**What to produce**
Copy exactly the lines from the one containing "Collapse the 'Доставка" through the last line of the records below, both included, and leave out the pictures.

**Supplied entries**
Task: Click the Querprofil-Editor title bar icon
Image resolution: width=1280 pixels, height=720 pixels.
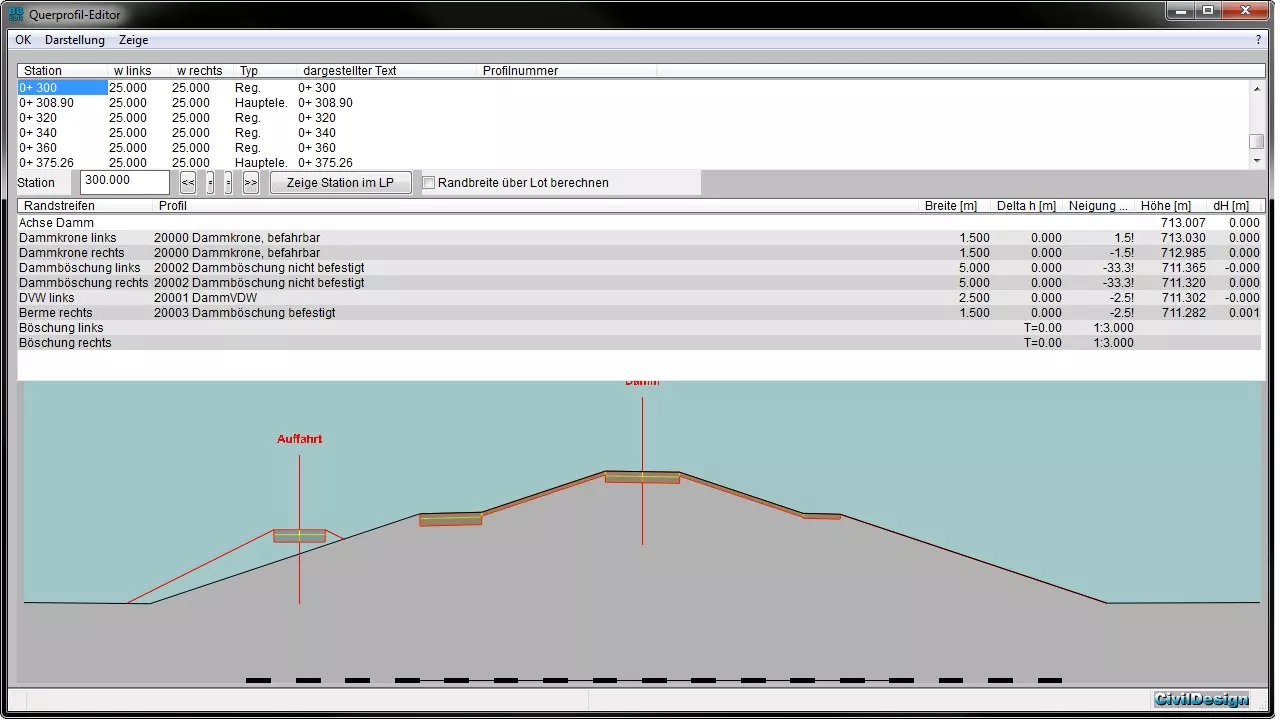Action: (16, 14)
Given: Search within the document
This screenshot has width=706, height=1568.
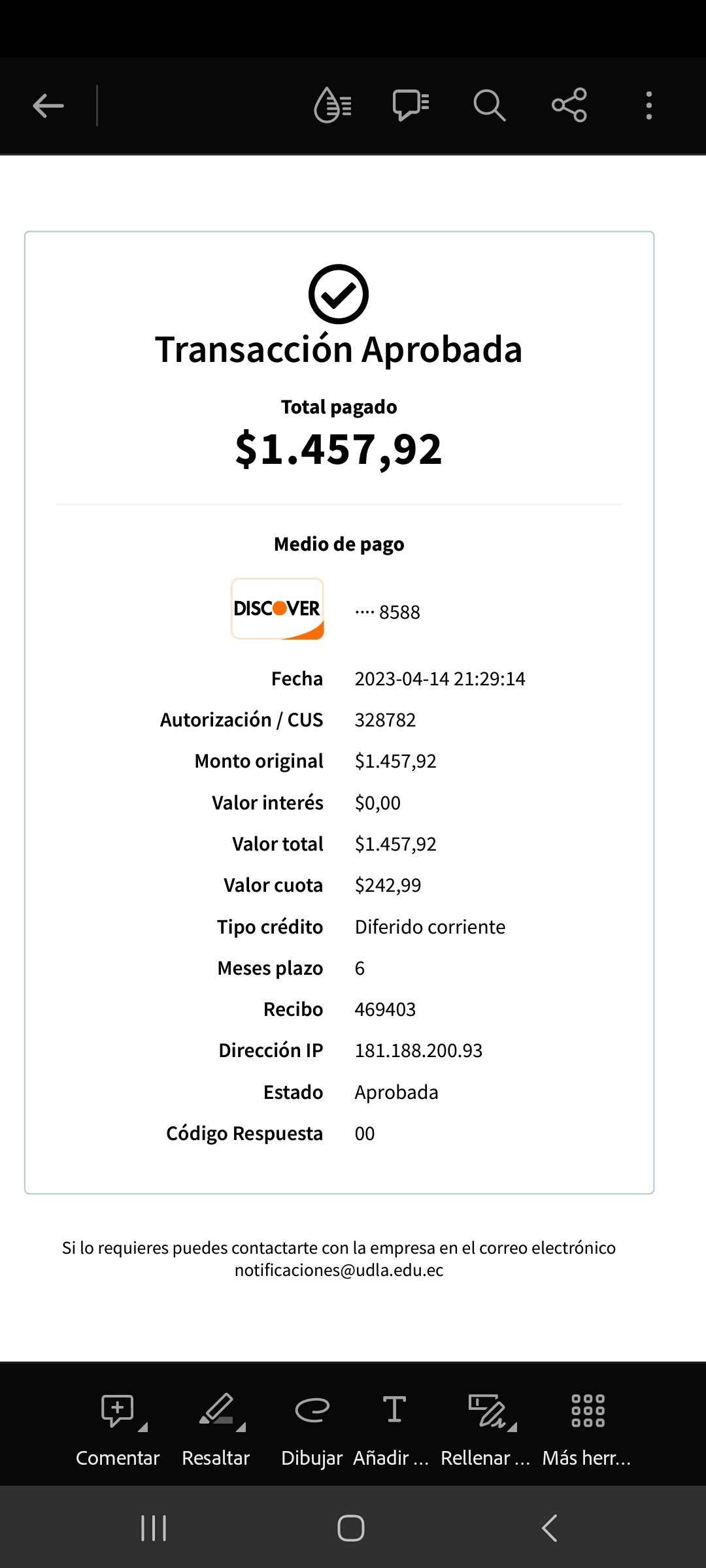Looking at the screenshot, I should 489,105.
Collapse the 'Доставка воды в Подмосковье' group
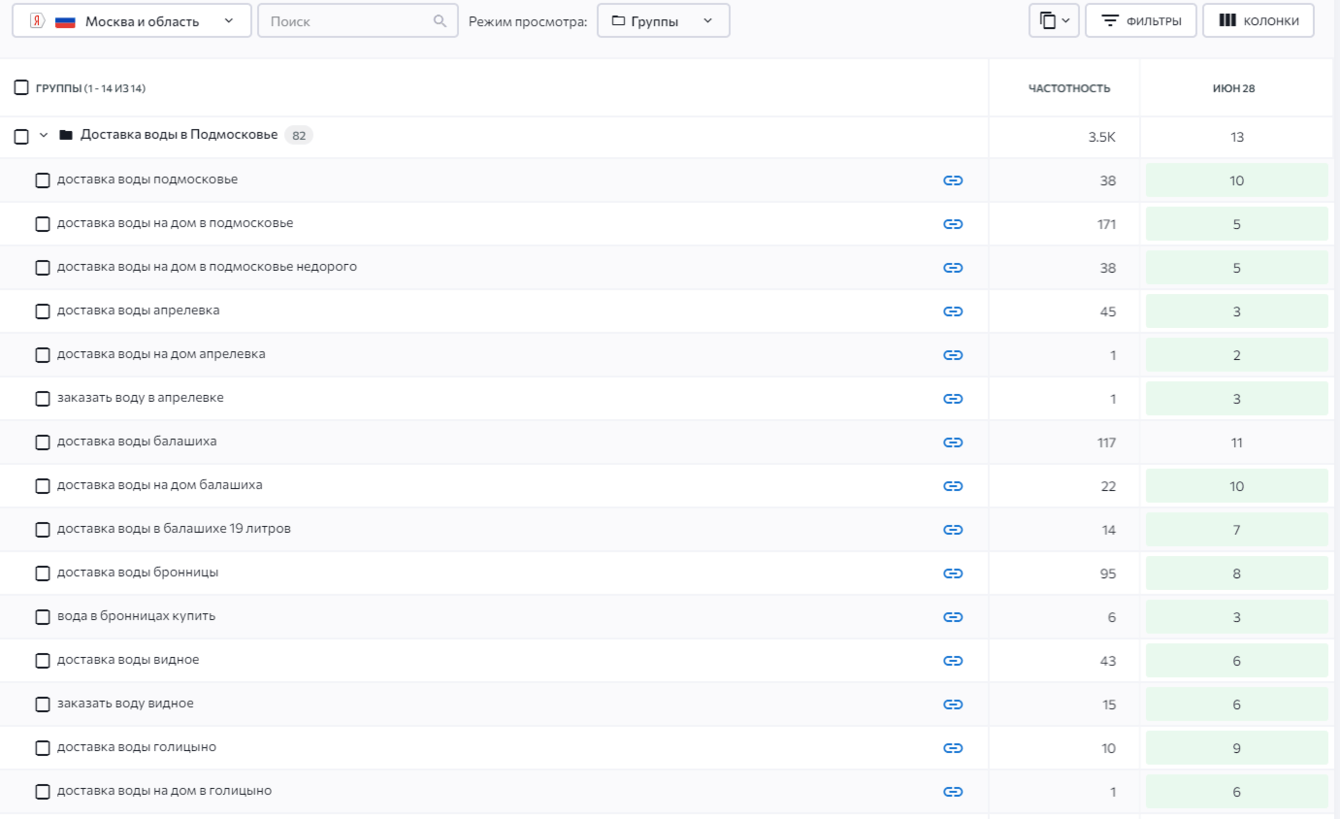 click(43, 135)
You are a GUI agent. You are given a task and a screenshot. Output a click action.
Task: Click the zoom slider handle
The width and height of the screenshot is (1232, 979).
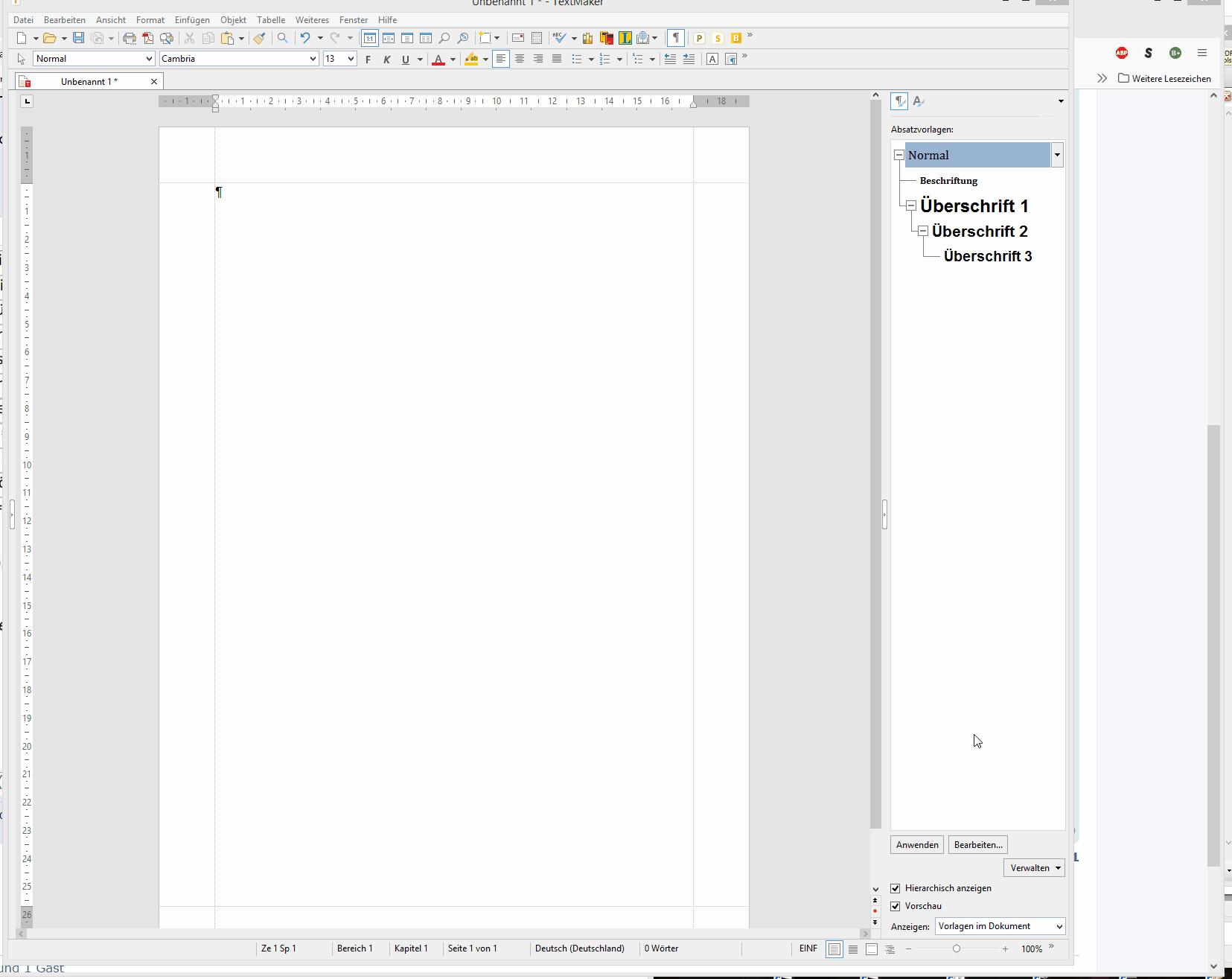[957, 948]
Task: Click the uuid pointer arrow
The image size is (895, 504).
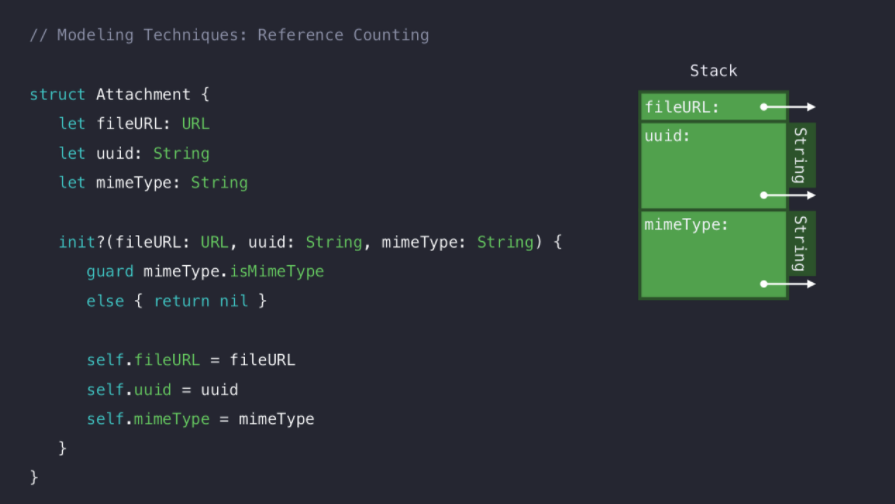Action: click(x=788, y=195)
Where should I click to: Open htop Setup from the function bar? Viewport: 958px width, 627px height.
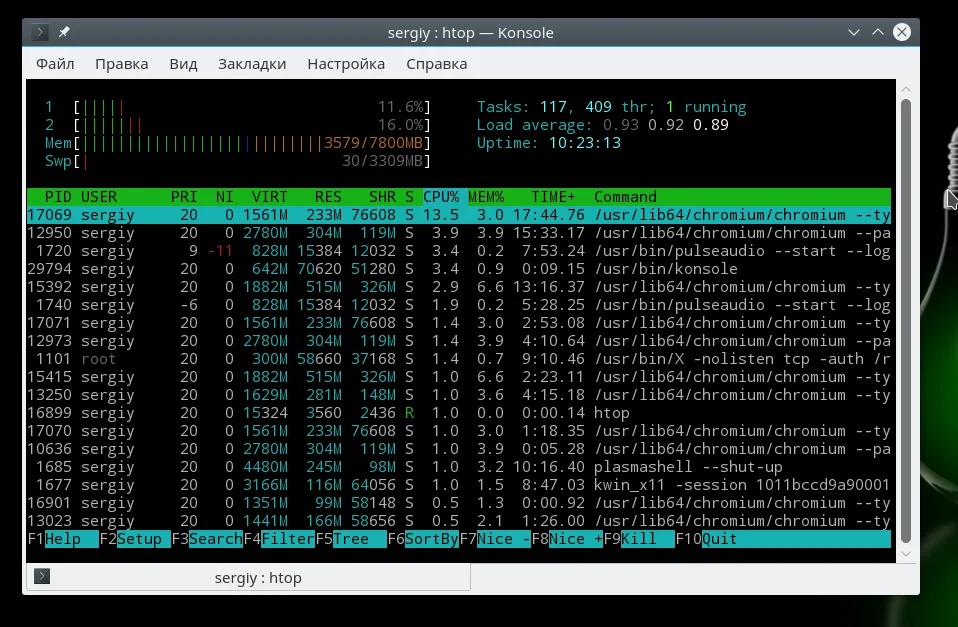142,539

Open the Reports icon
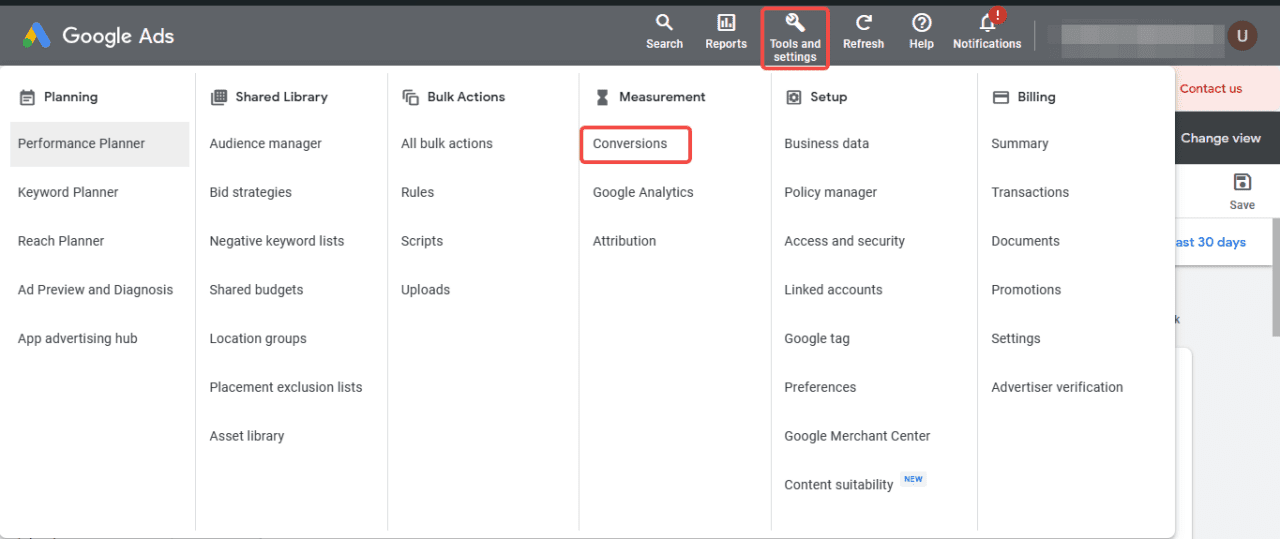click(726, 23)
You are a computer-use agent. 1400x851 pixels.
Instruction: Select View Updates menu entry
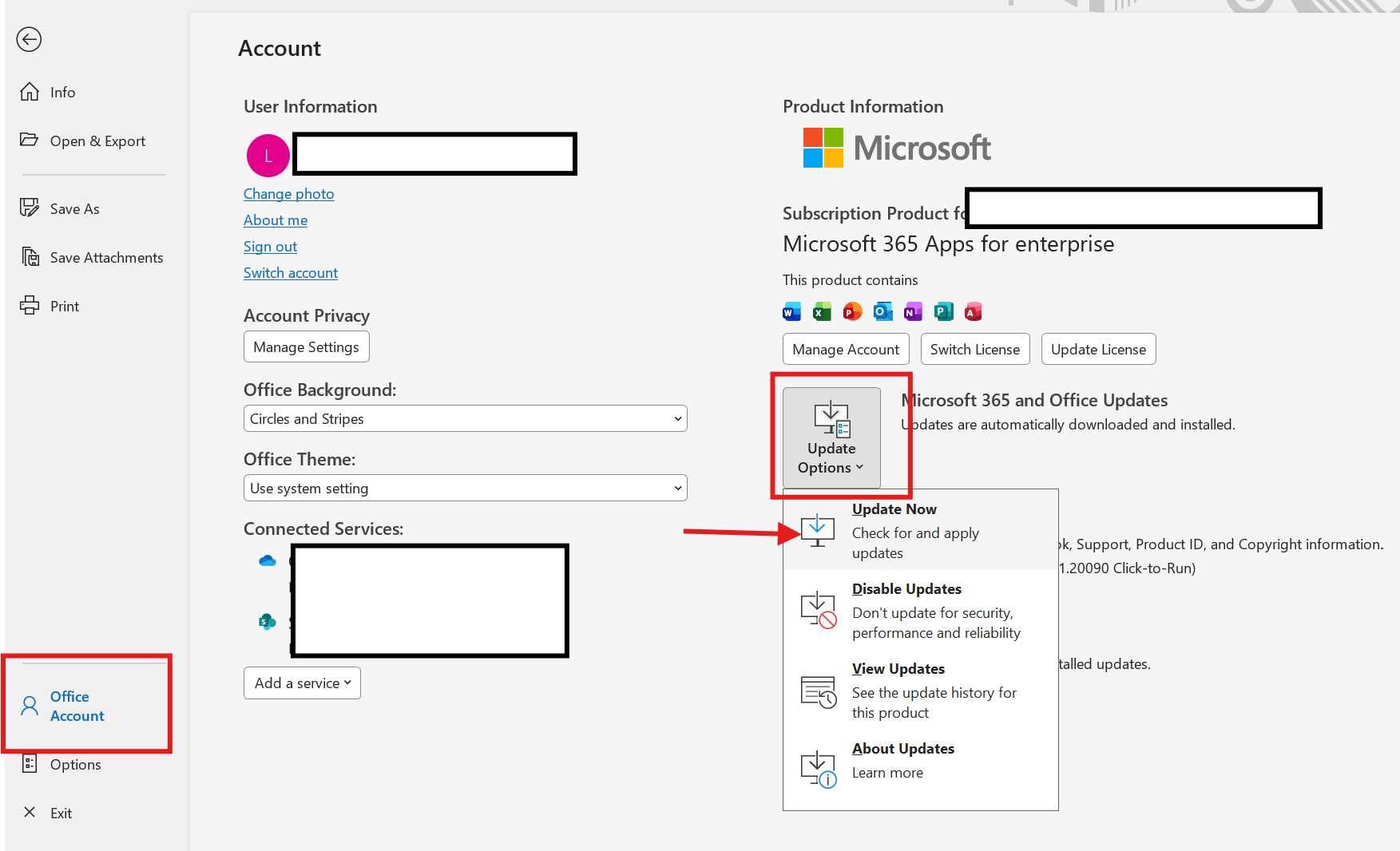tap(920, 690)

**Exercise response**
Collapse the 'Доставка воды в Подмосковье' group
 click(43, 135)
You are a GUI agent. You are given a task and a screenshot. Output a click action.
Task: Click the zoom slider handle
The width and height of the screenshot is (1232, 979).
[957, 948]
Task: Click the uuid pointer arrow
The image size is (895, 504).
Action: click(x=788, y=195)
Where should I click to: Open htop Setup from the function bar? Viewport: 958px width, 627px height.
142,539

Open the Reports icon
click(726, 23)
You are a computer-use agent. 1400x851 pixels.
Instruction: Select View Updates menu entry
tap(920, 690)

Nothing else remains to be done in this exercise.